Task inputs below:

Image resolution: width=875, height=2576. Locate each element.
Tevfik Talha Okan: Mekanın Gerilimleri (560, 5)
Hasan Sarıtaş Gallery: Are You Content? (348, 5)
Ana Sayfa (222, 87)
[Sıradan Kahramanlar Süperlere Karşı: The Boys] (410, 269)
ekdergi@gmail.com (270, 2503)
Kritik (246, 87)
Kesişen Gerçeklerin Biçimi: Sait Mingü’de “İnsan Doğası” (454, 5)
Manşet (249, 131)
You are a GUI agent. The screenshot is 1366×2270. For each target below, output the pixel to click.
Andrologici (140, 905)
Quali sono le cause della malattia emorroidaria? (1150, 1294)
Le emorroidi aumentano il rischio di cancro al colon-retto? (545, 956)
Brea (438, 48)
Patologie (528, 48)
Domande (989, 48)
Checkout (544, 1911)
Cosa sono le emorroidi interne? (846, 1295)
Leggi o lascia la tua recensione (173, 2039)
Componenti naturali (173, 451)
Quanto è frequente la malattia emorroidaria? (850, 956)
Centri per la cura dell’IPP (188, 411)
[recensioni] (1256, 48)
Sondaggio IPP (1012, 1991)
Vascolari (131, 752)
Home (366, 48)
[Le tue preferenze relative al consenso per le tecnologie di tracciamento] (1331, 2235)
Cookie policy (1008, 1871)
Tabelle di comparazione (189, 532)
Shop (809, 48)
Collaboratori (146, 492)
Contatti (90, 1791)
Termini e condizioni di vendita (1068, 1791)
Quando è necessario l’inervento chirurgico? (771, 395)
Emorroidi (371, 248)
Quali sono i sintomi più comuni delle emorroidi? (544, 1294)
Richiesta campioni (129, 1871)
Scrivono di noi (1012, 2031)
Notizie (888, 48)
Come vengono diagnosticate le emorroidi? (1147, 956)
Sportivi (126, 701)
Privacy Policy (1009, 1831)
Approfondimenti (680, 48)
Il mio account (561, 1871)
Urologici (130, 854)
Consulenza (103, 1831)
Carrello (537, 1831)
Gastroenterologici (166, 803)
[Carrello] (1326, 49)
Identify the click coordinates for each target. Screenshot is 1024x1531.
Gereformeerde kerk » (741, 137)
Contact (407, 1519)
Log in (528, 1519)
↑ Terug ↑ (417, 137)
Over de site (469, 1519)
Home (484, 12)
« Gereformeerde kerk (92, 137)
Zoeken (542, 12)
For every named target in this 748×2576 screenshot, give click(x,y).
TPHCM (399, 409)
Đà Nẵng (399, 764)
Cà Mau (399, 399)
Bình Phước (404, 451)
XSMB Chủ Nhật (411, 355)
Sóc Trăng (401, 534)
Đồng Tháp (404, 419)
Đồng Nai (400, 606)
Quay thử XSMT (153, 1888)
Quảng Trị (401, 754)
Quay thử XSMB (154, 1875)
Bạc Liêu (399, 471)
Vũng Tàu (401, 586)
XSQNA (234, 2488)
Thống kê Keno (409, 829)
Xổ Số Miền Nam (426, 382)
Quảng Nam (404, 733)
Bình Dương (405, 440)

End of Task inputs.

** Work to complete **
The answer should be the exact lines running from the line containing "Privacy Policy (1009, 1831)" to the last line of the entries, with nothing else.

** Final answer **
Privacy Policy (1009, 1831)
Approfondimenti (680, 48)
Il mio account (561, 1871)
Urologici (130, 854)
Consulenza (103, 1831)
Carrello (537, 1831)
Gastroenterologici (166, 803)
[Carrello] (1326, 49)
Identify the click coordinates for each target. Screenshot is 1024x1531.
Gereformeerde kerk » (741, 137)
Contact (407, 1519)
Log in (528, 1519)
↑ Terug ↑ (417, 137)
Over de site (469, 1519)
Home (484, 12)
« Gereformeerde kerk (92, 137)
Zoeken (542, 12)
For every named target in this 748×2576 screenshot, give click(x,y).
TPHCM (399, 409)
Đà Nẵng (399, 764)
Cà Mau (399, 399)
Bình Phước (404, 451)
XSMB Chủ Nhật (411, 355)
Sóc Trăng (401, 534)
Đồng Tháp (404, 419)
Đồng Nai (400, 606)
Quay thử XSMT (153, 1888)
Quảng Trị (401, 754)
Quay thử XSMB (154, 1875)
Bạc Liêu (399, 471)
Vũng Tàu (401, 586)
XSQNA (234, 2488)
Thống kê Keno (409, 829)
Xổ Số Miền Nam (426, 382)
Quảng Nam (404, 733)
Bình Dương (405, 440)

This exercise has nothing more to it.